Durchzuführende Aufgaben –
1: Erläutern Sie in ein bis drei Sätzen, weshalb der Forumsbeitrag zum Kinderrad-Umbau beim Cannondale M400 noch Potenzial zur Gewichtsersparnis sieht.
2: Nehmen Sie den Forumsbeitrag zum Kinderrad-Umbau im Anschluss an die Angabe zur Kurbel wieder auf und setzen Sie ihn fort.

# Vintage for Kids - Take 2



## rude67 (11. Februar 2022)

*Hallo,
nachdem ich von dem Thread 





						[A] Vintage for the kids
					

Hallo zusammen,  Für meine beiden Mädels soll es neue Räder geben. Einmal 20" für die Kleine und dann 26" für die Große. Und da stolperte ich doch glatt über einen älteren GT-Rahmen in 26", der lediglich 12,5" Rahmen Höhe hat. Perfekt für die Große. Also schnell noch geschaut, ob es sowas für...




					www.mtb-news.de
				



angefixt wurde, hier mein allererster Beitrag im Forum.
Die Ausgangsbasis für das neue alte Rad von meiner 8,5-jährigen ist ein abgerocktes Cannondale M400 aus 1997 mit V-Frame und einem Kampfgewicht von rund 13 kg. Der Rahmen wiegt nur 1700 g, da geht also noch was.
Ziel: leicht, schnell und nicht allzu teuer…
Umsetzung:
Laufräder: klassische Deore DX Naben in Silber mit schwarzen Araya RM 17 und Billy Bonkers
Schaltung: Shimano M 4120 Schaltwerk, M 4100 Shifter, Sunrace MS 3 (11-42)
Kurbel: Academy 150 mm mit 30er Blatt (hier aus dem Forum)

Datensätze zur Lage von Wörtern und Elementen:
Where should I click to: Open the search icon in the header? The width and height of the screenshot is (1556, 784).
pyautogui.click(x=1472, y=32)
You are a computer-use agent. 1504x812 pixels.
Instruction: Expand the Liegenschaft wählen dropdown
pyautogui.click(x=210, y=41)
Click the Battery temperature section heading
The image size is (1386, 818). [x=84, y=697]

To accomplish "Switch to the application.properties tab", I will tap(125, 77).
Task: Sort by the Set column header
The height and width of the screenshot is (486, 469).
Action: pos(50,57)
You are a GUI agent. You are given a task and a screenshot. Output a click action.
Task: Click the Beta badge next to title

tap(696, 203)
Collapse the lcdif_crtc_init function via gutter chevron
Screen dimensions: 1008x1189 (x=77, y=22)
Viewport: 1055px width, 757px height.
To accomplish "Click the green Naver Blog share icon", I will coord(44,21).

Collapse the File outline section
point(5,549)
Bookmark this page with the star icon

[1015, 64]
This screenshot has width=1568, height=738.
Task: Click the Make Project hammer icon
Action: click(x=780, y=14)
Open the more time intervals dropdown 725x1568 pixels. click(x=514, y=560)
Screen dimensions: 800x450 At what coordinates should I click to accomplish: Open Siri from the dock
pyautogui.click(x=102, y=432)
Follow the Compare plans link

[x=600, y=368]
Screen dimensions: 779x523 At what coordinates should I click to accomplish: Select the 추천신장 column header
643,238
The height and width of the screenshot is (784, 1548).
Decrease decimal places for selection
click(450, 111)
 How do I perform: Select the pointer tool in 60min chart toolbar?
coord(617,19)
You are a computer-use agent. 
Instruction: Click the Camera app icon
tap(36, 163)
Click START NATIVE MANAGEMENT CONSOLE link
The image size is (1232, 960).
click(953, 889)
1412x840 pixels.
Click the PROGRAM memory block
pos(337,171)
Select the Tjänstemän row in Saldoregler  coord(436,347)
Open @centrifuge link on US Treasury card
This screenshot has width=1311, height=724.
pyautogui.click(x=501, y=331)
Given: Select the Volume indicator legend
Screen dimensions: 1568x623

Antworten je Aufgabe –
1: Das Rad wiegt insgesamt rund 13 kg, der Rahmen allein jedoch nur 1700 g. Daraus wird gefolgert, dass beim Gewicht noch etwas möglich ist.

2:
Sattel, Pedale und Cruiser Lenker von meinem LvH Bullitt
Ritchey True Grip Griffe
Cannondale Sattelstütze (gebrauch)
Kurzer China-Vorbau
China-Titaninnenlager
Pepperoni Gabel (anvisiert)
Bremsen bleiben die alten Tectro V Brake
Rahmen und Gabel werden gepulvert 

… Fortsetzung folgt*


----------



## rude67 (15. Februar 2022)

Die Laufräder sind fertig. Um hinten 10fach statt zuvor 7fach zu realisieren, habe ich eine Frankenstein-Nabe gebaut. Nabe und Konus links sind Deore DX HB-650, Freilauf, Dichtring und Konus rechts sind FH T610. Die errechnete Gewichtsreduzierung liegt derzeit bei insgesamt rund 2950 Gramm, ich lande also bei ca. 10,3 kg mit Seitenständer und Pedalen.  Laufräder, Sattel und Lenker sind nicht die superleichtesten, aber die Laufräder finde ich optisch klasse und Sattel und Lenker sind halt vorhanden. Ohne Ständer und mit leichterem Sattel und Lenker wären es geschätzte 9,7 kg.
Morgen kommt wohl die Pepperoni an. Wenn ich es schaffe, gehen Rahmen und Gabel am Freitag zum Pulvern.


----------



## MTB-News.de




----------



## Daniel_de_foe (16. Februar 2022)

Deine Reifen werden auch meine Wahl beim Aufbau. Ich bin ein riesengroßer Fan des Rahmens. Ich fand den schon immer eine super Basis für ein schnelles Stadtrad, was auch mal eine Treppe mitnehmen kann. Natürlich ne super Basis für ein Kinderrad.


----------



## rude67 (17. Februar 2022)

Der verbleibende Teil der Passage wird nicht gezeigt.